AIM OF THE TASK: Retype, word for word, every line of the records below starting at the one that contains "Where should I click to: Open" and ending at the one that contains "The image size is (1103, 577)."; include both of those lines and nothing more.

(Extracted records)
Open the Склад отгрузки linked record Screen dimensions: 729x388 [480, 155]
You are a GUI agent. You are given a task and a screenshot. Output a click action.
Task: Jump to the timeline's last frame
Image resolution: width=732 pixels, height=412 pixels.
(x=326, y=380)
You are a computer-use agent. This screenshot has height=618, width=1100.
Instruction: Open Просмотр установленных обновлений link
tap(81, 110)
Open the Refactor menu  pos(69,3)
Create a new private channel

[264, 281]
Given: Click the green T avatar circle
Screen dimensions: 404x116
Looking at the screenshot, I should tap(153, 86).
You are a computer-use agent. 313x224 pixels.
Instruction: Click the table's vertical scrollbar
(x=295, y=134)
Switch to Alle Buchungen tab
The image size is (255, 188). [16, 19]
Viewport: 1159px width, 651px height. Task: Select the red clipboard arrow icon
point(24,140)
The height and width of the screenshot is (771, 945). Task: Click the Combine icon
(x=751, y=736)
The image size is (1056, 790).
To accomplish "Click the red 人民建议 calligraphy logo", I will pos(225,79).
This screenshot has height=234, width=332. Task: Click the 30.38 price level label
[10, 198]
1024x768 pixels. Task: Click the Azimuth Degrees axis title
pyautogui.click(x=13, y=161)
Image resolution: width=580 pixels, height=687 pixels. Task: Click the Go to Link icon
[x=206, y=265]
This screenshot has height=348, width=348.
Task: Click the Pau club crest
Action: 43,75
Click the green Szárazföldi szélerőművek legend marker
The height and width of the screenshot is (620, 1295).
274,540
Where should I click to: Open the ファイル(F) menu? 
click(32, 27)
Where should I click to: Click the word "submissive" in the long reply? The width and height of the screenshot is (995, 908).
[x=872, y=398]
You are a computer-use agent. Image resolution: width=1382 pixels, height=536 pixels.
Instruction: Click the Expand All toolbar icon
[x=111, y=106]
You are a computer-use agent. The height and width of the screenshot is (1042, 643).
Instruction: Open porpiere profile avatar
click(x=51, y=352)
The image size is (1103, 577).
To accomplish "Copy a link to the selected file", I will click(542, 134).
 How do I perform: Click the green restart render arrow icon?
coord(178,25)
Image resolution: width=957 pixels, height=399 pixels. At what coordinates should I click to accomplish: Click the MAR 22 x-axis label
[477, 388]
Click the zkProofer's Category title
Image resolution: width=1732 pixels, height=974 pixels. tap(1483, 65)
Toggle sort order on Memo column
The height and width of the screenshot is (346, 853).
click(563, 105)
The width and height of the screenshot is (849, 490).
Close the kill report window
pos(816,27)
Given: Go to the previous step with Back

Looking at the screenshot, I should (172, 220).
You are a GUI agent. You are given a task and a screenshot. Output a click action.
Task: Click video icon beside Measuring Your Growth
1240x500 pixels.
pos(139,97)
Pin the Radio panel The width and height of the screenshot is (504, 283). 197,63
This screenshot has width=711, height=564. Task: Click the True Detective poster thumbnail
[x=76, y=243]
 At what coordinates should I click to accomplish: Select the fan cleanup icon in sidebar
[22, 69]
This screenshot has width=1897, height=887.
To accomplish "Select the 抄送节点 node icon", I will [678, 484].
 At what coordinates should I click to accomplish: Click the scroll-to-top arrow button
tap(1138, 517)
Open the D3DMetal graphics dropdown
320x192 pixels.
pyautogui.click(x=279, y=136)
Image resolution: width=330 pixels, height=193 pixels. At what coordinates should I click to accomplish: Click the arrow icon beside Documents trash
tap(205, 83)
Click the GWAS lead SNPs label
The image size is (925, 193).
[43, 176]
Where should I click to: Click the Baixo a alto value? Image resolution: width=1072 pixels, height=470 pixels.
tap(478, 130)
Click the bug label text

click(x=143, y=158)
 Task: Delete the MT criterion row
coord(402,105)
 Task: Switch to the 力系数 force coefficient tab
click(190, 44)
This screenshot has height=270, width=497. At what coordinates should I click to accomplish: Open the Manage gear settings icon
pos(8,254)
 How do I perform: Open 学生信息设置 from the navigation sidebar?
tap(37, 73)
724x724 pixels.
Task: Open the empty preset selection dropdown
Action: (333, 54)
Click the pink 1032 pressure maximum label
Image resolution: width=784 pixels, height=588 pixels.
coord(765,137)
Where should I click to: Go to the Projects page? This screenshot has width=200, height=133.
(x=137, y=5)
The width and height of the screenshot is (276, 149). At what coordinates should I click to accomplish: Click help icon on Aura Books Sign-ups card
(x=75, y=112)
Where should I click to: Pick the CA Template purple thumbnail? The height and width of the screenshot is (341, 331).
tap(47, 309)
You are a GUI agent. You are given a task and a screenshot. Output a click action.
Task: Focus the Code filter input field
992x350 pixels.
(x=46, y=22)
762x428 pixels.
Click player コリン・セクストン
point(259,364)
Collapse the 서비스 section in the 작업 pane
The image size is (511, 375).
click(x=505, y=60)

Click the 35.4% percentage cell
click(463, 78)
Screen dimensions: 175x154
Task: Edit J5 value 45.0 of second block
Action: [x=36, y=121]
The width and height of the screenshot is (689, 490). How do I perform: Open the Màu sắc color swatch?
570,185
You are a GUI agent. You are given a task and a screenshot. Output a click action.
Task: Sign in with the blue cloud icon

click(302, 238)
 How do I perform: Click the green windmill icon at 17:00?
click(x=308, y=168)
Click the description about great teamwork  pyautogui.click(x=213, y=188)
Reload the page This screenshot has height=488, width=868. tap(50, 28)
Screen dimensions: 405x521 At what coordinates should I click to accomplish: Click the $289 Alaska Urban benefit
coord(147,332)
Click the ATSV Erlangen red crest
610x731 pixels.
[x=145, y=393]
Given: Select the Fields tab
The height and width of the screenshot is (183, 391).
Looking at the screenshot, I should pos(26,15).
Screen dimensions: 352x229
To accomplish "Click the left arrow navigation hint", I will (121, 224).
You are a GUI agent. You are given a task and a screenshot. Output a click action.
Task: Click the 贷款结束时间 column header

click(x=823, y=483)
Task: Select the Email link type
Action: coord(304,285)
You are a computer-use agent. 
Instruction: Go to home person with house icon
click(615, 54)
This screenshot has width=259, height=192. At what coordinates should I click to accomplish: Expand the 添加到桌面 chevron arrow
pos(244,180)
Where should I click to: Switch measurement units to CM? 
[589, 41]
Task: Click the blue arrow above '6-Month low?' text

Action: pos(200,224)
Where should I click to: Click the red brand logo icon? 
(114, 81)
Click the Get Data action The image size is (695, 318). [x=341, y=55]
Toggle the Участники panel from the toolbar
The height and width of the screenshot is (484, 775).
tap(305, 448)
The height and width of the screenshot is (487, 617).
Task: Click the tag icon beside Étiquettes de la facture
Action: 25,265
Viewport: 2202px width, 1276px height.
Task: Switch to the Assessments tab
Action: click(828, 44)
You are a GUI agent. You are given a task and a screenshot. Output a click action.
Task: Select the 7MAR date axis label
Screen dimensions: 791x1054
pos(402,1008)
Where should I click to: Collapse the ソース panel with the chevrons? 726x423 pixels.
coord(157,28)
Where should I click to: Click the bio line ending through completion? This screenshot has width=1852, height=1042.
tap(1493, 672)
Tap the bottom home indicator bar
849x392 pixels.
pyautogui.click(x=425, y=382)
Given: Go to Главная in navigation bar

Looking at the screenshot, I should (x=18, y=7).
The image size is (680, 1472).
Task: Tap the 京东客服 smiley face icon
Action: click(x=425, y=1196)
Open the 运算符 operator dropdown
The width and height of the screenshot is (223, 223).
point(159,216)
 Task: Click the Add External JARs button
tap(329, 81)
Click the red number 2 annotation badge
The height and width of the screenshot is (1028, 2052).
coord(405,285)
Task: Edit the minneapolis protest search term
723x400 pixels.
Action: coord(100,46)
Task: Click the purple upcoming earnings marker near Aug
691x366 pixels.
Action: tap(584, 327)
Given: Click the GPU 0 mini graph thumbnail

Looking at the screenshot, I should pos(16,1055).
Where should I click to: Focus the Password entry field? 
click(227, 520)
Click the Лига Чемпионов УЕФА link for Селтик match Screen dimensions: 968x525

RESULT OF THIS TASK:
Where should I click to: Open the ファイル(F) menu? 
click(32, 27)
Where should I click to: Click the word "submissive" in the long reply? The width and height of the screenshot is (995, 908).
[x=872, y=398]
You are a computer-use agent. Image resolution: width=1382 pixels, height=536 pixels.
Instruction: Click the Expand All toolbar icon
[x=111, y=106]
You are a computer-use agent. The height and width of the screenshot is (1042, 643).
Instruction: Open porpiere profile avatar
click(x=51, y=352)
The image size is (1103, 577).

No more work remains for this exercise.